Dear Mr Ramachandra Guha

This is with reference to your article on Book Bans and writer's freedom etc.

I am sure you appreciate that any freedom comes with a certain sense of responsibility and it is precisely because some do not understand this simple equation that there arises need of law to regulate and prevent the misuse of such a freedom. A writer is no exception. To write irresponsibly, without the least regard for truth and the least sensitivity to the feelings of others naturally invites a reaction and a retaliation. Whether this reaction is in the form of an intellectual rebuttal or legal seeking for justice or even a silent prayer for a Divine intervention will depend upon the temperament of persons. Quite naturally no one can decide what is the right way to seek such a redressal of a real or even a perceived wrong. You may think that an intellectual rebuttal is best, others may think a legal intervention is better. To each his own freedom and his way of life!

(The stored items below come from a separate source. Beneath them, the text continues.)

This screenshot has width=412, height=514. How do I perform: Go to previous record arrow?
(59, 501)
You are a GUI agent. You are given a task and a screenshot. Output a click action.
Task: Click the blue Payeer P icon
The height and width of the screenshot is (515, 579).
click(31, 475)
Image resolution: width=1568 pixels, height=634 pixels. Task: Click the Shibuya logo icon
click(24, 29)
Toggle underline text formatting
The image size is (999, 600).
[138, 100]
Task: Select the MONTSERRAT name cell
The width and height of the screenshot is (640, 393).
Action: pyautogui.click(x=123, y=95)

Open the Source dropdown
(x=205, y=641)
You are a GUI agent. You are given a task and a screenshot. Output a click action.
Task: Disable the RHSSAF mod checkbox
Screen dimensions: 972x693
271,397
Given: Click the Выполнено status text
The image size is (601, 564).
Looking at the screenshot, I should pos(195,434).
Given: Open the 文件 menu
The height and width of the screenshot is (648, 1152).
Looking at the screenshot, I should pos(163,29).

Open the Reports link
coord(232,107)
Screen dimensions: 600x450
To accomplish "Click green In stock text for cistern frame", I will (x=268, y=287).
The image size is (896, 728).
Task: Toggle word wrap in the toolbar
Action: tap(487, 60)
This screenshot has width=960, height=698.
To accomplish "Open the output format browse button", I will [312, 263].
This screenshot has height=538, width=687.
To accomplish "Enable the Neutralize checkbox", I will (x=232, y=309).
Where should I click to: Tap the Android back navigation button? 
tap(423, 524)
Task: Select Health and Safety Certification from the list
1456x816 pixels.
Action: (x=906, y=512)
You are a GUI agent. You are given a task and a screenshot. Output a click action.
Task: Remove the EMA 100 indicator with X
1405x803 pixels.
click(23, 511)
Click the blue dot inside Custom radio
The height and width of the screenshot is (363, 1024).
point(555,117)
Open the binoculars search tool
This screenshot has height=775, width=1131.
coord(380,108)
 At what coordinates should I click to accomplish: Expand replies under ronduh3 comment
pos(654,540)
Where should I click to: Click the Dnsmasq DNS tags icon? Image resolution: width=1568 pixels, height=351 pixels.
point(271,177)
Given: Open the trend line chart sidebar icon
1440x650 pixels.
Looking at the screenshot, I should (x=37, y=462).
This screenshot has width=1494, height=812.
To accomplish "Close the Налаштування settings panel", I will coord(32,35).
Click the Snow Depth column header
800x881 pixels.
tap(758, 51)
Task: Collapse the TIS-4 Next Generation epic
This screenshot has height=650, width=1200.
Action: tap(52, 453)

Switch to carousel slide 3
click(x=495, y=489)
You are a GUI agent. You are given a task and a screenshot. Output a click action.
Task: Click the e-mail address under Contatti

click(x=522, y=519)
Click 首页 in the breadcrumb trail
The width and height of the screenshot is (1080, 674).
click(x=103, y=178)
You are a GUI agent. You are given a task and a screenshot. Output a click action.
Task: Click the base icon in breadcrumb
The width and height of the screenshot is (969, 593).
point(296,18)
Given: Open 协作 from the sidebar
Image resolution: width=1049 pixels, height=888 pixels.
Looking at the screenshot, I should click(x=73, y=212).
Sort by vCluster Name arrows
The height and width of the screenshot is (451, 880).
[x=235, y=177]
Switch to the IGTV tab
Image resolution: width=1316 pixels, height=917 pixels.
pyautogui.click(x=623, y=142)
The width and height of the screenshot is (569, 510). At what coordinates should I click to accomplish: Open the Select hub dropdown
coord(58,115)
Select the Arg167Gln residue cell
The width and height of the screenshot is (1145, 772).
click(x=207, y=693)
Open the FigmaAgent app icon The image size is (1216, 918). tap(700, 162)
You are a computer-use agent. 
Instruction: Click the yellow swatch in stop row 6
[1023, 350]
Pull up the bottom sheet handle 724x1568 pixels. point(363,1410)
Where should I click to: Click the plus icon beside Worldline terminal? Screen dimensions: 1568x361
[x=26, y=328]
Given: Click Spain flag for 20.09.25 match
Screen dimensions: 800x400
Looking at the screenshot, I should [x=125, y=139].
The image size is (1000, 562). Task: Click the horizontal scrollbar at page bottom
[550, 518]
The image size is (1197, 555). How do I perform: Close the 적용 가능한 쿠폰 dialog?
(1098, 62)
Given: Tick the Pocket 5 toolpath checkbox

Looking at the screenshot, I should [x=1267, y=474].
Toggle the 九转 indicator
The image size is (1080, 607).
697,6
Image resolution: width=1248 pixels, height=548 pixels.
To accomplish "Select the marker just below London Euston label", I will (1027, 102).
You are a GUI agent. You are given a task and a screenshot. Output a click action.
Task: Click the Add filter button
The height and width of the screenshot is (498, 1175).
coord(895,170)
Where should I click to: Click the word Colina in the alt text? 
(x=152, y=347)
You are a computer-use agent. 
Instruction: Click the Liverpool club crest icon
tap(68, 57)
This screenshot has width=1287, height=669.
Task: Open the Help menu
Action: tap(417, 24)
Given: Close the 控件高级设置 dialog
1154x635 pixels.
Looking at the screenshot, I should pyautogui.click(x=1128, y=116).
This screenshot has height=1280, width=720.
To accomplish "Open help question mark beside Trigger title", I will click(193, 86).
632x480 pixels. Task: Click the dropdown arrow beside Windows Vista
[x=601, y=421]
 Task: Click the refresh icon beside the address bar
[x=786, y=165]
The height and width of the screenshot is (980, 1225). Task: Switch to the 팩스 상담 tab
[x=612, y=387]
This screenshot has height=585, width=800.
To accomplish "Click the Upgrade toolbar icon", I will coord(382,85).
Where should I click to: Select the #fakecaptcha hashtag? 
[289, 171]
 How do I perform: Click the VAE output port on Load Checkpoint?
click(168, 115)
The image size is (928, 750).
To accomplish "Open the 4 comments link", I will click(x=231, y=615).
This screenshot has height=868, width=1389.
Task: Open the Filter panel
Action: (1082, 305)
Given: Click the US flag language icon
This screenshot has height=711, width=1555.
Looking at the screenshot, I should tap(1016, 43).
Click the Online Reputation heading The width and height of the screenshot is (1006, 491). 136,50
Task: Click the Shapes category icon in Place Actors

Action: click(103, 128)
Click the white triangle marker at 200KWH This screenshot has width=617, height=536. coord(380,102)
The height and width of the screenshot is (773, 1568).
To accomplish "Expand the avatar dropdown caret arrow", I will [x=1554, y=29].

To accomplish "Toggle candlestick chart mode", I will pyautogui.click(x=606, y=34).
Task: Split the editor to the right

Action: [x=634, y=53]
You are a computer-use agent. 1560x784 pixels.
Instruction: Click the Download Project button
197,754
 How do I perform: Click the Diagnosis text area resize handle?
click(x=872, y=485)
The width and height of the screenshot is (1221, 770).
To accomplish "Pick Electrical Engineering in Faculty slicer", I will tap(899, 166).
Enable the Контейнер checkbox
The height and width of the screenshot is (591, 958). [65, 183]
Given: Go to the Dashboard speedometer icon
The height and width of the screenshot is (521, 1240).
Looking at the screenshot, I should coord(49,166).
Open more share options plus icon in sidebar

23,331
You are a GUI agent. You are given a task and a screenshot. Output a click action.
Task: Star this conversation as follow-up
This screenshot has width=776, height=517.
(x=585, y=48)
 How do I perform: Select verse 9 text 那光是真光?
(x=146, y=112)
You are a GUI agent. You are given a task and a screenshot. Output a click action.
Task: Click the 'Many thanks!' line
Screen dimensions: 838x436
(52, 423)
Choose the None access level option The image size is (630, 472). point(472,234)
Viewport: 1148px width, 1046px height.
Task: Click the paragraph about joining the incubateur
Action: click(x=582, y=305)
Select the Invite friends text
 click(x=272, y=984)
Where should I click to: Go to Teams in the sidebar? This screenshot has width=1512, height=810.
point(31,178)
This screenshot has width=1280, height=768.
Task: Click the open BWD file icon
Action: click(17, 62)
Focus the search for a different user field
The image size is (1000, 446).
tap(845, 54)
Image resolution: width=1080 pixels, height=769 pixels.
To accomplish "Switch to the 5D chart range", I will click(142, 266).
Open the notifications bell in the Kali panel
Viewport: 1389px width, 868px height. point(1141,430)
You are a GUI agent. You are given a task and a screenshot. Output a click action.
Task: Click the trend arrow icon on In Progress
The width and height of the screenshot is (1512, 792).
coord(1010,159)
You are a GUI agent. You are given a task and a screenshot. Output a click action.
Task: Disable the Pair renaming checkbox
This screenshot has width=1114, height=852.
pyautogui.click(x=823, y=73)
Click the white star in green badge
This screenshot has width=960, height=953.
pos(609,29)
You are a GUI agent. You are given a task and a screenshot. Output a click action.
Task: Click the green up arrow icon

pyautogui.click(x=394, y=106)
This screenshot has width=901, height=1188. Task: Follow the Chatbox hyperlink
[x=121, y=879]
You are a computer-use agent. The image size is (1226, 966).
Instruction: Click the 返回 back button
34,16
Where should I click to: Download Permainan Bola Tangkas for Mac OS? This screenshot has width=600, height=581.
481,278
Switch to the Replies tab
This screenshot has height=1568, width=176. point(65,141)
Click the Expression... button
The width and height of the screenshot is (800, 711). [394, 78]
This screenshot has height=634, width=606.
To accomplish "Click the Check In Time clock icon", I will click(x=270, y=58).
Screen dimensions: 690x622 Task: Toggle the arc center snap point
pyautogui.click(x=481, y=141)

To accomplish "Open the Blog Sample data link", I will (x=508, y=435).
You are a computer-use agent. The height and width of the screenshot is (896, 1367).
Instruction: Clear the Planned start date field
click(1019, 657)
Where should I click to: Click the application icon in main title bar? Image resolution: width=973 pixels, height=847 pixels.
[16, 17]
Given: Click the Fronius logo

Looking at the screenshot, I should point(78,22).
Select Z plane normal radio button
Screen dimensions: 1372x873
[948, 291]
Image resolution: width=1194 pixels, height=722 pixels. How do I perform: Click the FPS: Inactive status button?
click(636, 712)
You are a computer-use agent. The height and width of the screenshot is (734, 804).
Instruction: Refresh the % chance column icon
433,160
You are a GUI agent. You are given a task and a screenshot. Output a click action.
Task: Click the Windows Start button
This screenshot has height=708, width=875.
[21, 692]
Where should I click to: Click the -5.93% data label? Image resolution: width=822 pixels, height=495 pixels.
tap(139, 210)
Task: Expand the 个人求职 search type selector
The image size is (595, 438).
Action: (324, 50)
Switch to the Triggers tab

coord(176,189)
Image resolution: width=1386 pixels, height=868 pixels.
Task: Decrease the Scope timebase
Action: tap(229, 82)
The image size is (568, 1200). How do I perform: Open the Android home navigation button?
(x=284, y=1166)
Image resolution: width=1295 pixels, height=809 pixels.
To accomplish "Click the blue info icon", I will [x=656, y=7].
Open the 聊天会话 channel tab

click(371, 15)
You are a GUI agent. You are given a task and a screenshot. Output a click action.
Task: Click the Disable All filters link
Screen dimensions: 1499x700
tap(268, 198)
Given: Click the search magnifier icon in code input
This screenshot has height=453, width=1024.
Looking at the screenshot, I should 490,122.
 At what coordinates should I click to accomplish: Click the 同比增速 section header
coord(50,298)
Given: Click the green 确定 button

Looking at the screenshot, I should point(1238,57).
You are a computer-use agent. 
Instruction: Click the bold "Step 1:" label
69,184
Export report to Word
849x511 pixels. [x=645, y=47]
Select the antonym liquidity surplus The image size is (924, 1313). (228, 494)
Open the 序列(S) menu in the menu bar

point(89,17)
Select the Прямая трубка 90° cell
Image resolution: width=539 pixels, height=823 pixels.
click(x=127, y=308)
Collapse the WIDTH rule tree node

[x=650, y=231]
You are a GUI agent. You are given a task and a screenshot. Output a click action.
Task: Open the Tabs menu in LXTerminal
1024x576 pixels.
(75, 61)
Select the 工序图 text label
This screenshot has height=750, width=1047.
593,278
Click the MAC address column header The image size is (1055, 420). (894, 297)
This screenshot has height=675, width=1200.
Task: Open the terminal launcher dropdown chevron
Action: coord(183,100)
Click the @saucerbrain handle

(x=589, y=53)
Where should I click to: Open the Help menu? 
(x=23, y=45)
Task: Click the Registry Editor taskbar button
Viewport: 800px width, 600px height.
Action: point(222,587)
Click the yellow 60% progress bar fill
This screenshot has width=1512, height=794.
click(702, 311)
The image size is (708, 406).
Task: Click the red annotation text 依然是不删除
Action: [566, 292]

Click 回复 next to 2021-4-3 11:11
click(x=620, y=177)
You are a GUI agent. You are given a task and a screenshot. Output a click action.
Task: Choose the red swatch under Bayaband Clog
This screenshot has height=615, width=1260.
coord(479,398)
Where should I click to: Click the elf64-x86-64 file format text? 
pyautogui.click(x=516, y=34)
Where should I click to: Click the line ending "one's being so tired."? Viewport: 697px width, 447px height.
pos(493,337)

You miss another point. The author of TLOSA, like all persons and things, does not hang in isolation to the rest of the world in some abstract space of intellectual speculation. Its influence far exceeds the place of its birth and continues to exercise its effect upon men and events much after the author is dead and gone. Has the effect of Hitler's speeches vanished after his departure even though much has been written and spoken against his diabolic doctrines? Does the effect of pornography become less just because there are books on healthy living and the practice of brahmacharya? People continue to drink and die of alcohol abuse even though enough antidotes are available in the market. I am not suggesting drastic draconian laws to regulate what is harmful but am simply pointing out the plain fact that writing an intellectual rebuttal does not necessarily negate the possibility of acting through other means including legal processes. A book ban is simply one way of communicating to people or at least sensitising them to the fact that the product that they are going to purchase is false and pretentitious, harmful and damaging to the psyche. Whether people still read it or not is upto them. People indulge in crude literature even though it is banned, or find ways and means to drown themselves in crude country liquor and die on the roadside drunk and devastated though it is not available in the open market. Well they have made their choice, but at least the state and responsible sections of the society have done their bit.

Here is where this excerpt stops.